2016-05-19 / Front Page

Line-Item Veto Ignites Debate

By Tom Walsh

For Rep. Marvin L. Abney, DNewport, the newly appointed chairman of the House Finance Committee, it didn’t take long to discover that heading this pivotal panel that shepherds the annual state budget towards enactment can be quite the hot seat.

“It’s really quite a ride, let me put it that way,” said Abney a few days after presiding over a hearing on May 12 on what has emerged as a controversial proposal to ask voters in November to approve a constitutional amendment that would give the governor what’s known as “line-item” veto power over spending measures without killing the entire budget bill.

More than 100 citizens crowded into a Statehouse hearing room to either hear the debate or testify on it. Most of them were in favor of the measure, even if they had to wait several hours to say so.

Should lawmakers—and eventually state voters—approve such a measure, the governor could annually review the Assembly-approved budget and remove specific spending proposals she found to be unnecessary or troubling.

Governors in 44 states, including Massachusetts, already have this line-item veto power. Proponents maintain that giving governors this power helps to curb spending growth.

As it stands now in Rhode Island, the governor can only approve the budget, veto it entirely, or let it become law without her signature. Should this ever win approval, the General Assembly could always turn around and restore such cuts.

While Gov. Gina Raimondo supports this proposal, politically powerful House Speaker Nicholas A. Mattiello opposes the idea. Both are, like Abney, Democrats.

Mattiello has maintained that Rhode Island government works “very well” and that the current system can “get big things done.” He said this not long after Abney’s predecessor as Finance Committee chairman, Raymond Gallison of Bristol, resigned from the House having reportedly become the target of a federal investigation.

“Right now I don’t have an opinion on it either way,” Abney said. “I’ll have to look at all the ins and outs of it.” He added that if he were governor, he’d probably support the idea as well. “It’s used as a bargaining tool as much as anything else.

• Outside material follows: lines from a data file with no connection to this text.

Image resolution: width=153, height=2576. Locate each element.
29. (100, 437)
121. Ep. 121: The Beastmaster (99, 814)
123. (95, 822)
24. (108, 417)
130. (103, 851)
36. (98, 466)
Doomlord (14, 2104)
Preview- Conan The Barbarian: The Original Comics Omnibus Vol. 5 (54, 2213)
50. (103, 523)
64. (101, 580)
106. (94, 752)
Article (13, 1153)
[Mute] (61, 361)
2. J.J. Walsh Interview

So I get that,” Abney said.

“All of us on the Finance Committee are getting hundreds of emails on this matter,” he continued. “But I’m not getting hundreds of emails from people in my district saying they want the line item veto. But I know there are people who strongly believe that there’s an imbalance of power in Rhode Island. People are angry all across the country.”

Abney added, though, that “Some states that have line-item veto power still haven’t stopped corrupt people from being corrupt.”

After hearing hours of testimony, the House Finance Committee voted neither to approve nor reject the proposed referendum. Rather, the panel voted to hold the bill for further study—a move that has often sounded a death knell for General Assembly measures over the years.

“But that doesn’t always kill it,” Abney said. “We’ve had a hearing and we’re still compiling information on the issue. That needs to be made clear. On anything we do, there’s a balance that we have to keep. We try to do our best to serve the state.”